[YOUR INSTRUCTIONS]
Copy the items from the start down to and including the line with "(807, 134).", keeping the requests as they are. In the answers, multiply each coordinate by 1.95 and round to a whole number, with halves rounded up.

Stored data

--------------------------------------------------

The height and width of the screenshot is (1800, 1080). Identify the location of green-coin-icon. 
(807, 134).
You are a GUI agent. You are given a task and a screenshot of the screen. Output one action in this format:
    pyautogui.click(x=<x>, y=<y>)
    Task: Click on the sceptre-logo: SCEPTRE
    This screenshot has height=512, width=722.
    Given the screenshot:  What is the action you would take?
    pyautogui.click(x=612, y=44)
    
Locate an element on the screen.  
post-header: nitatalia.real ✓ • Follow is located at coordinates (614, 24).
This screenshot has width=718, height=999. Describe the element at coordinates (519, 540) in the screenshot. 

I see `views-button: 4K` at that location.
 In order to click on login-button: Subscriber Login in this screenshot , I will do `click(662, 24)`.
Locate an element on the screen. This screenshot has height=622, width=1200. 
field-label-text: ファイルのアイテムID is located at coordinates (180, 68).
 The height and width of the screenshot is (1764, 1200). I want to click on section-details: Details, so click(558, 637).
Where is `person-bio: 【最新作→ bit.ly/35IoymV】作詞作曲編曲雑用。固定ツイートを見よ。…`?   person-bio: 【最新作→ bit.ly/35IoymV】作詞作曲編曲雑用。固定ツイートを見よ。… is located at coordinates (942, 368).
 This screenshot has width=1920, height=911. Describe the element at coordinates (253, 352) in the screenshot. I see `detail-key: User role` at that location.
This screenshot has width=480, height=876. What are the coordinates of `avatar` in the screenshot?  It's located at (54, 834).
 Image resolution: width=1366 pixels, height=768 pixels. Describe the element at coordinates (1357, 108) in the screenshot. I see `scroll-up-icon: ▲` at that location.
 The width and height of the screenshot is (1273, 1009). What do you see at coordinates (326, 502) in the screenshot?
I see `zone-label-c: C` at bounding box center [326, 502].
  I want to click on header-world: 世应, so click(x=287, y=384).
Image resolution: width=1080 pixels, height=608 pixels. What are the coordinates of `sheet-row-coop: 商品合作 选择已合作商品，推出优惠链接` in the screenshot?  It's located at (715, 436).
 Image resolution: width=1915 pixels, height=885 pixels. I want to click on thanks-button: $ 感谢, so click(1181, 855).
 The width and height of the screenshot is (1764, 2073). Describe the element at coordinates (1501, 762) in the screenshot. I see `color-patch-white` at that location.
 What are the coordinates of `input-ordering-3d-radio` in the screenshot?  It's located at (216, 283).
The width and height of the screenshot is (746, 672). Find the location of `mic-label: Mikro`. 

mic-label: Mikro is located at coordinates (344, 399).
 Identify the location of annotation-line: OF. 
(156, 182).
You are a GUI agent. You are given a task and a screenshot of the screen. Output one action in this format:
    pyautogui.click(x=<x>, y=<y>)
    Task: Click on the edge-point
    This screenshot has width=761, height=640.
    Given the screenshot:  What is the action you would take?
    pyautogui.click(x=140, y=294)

--------------------------------------------------

[SOLUTION TO THE EXERCISE]
The height and width of the screenshot is (1800, 1080). Identify the location of green-coin-icon. 
(1574, 261).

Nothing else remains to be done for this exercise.